C’est la scène qui a tout changé, qui a fait basculer le destin européen de Servette cette saison. On joue la 43e minute du match entre les Genevois et Molde jeudi soir. Battus 3-0 à l’aller en Norvège, les Grenat ont besoin d’un miracle chez eux pour passer ce deuxième tour des qualifications de la Conference League.
Les Servettiens sont en feu dans cette première mi-temps, à l’image du duo Diallo-Stevanovic sur l’aile droite. Le premier nommé a ouvert le score sur un tir dévié (18e).
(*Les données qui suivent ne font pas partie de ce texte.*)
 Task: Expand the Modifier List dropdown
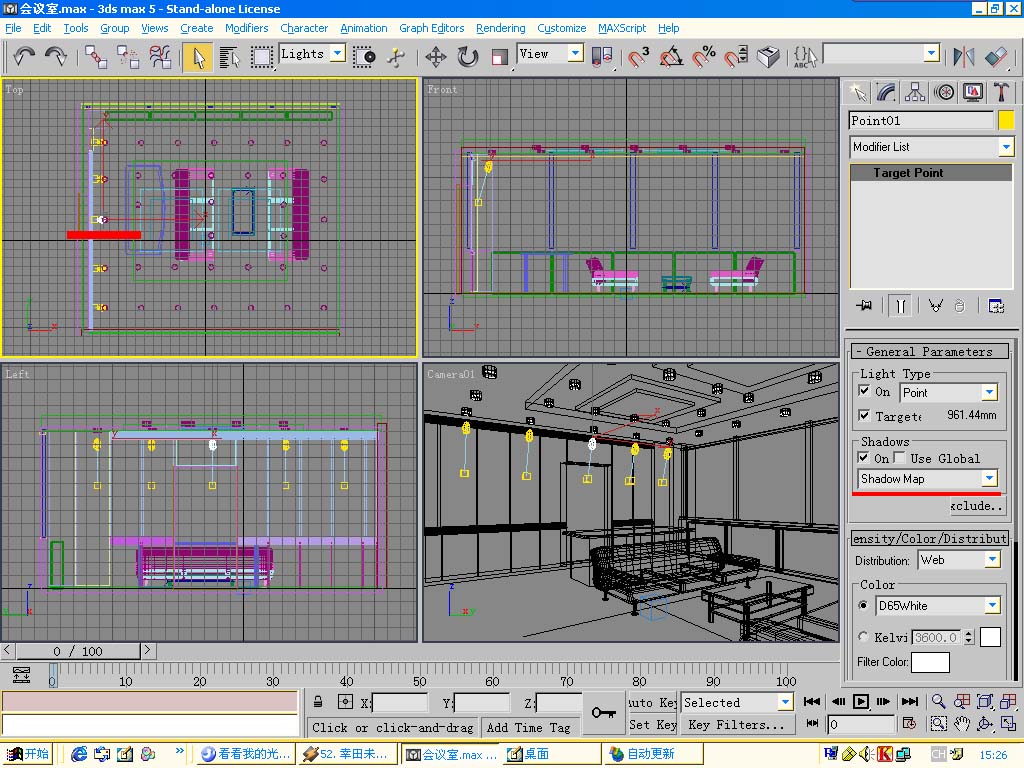click(1005, 147)
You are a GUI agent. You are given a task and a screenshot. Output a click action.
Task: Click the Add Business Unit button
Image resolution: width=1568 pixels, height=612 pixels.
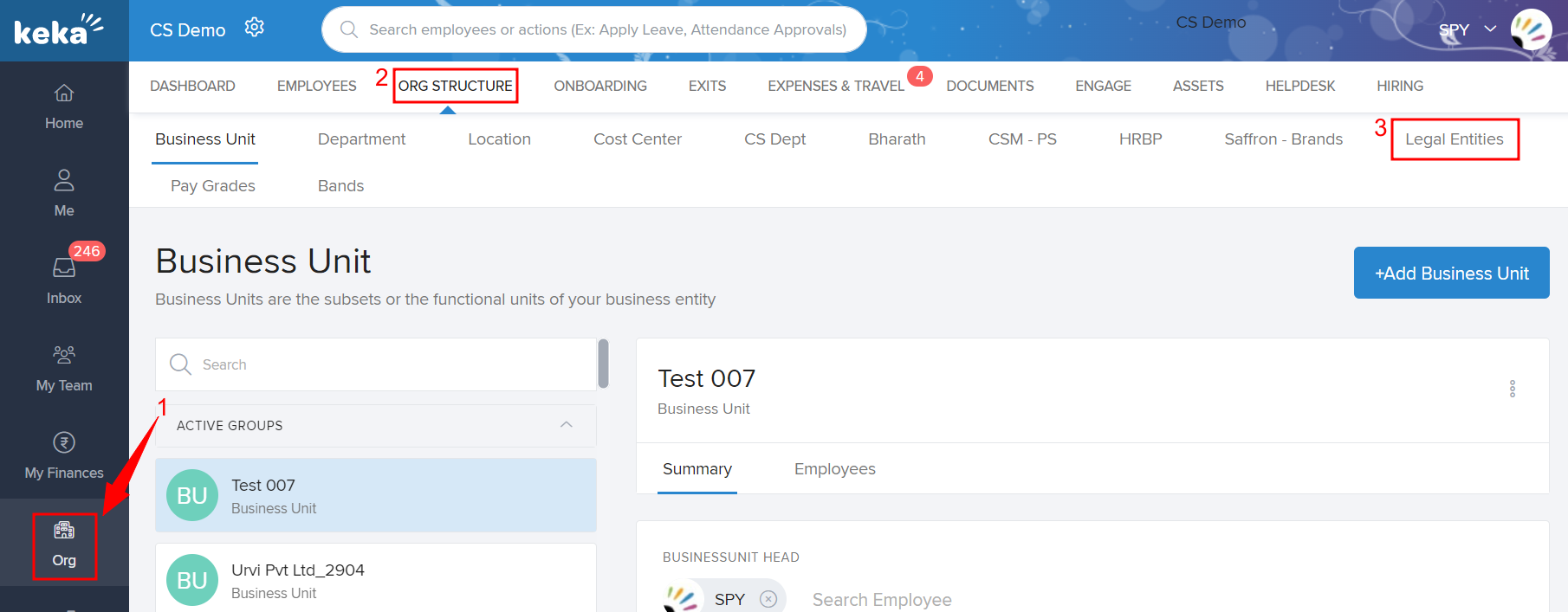point(1451,274)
Le SFC est en route vers l’exploit.
«Oh non, c’est rouge!»
Puis survient cette maudite 43e minute. Miroslav Stevanovic reçoit le ballon pour partir en contre-attaque. Il rate son contrôle et se jette pour récupérer le cuir. Son geste n’est pas contrôlé. Il fauche Fredrik Aursnes qui s’écroule de douleur.
En direct sur la RTS, Philippe von Burg s’énerve lorsque l’arbitre néerlandais Jochem Kamphuis s’apprête à sortir un carton. «C’est très sévère de mettre un jaune là-dessus», regrette le commentateur. Puis c’est la stupeur: «Oh non, c’est rouge!»
Dans les tribunes, les près de 4000 spectateurs présents hurlent leur incompréhension. Sur les réseaux sociaux, les supporters grenat s’étranglent, crient à l’injustice. Le débat fait aussi rage en tribune de presse. À la pause, certains journalistes échangent avec des représentants de l’arbitrage suisses et européens. Les dirigeants donnent raison à leur confrère sur le terrain, malgré des discussions animées.
Dura lex, sed lex
Présent au stade, Christophe Girard a expliqué à Blick pourquoi Monsieur Kamphuis ne s’était pas trompé en sortant ce carton rouge. «L’expulsion est justifiée pour deux raisons: la jambe de Stevanovic est tendue au moment du contact et son pied touche son adversaire au-dessus de la cheville», justifie le chef de la commission des arbitres de l’ASF.
Le règlement a été donc respecté à la lettre. Mais qu’en est-il de l’esprit? «Micha» Stevanovic n’est pas un méchant. À aucun moment, il n’a cherché à faire mal à son adversaire. Enfin, c’était la première (et donc la dernière) faute du joueur bosnien dans un match très correct jusque-là.
«C’est une action qui est similaire à l’expulsion de Freuler à l’Euro, contextualise Christophe Girard. L’arbitre peut aussi se contenter d’un jaune sur le tacle de Stevanovic. Si on suit le règlement, ce rouge n’est pas faux mais sévère.»
Le «diktat de la FIFA»
Une sévérité qui n’a fait qu’attiser les regrets genevois. Comme le 2-0 de Grejohn Kyei tombé juste avant l’heure de jeu. Il ne manquait qu’un but aux Servettiens pour pousser un Molde exsangue et tétanisé en prolongations.
Même après le coup de sifflet final, Philippe von Burg n’avait pas digéré la scène fatidique. Le journaliste genevois de la RTS s’en fait l’écho sur Twitter. Il a regretté le «diktat d’interprétation de la FIFA», en invoquant «l’esprit du jeu».
Qui sait ce qui aurait pu se passer sans cette expulsion? Stevanovic a dû se poser la question quelques fois jeudi. Une bien triste soirée pour lui, d’autant qu’il était justement censé fêter son 31e anniversaire. «Micha» a mangé les bougies avec le gâteau.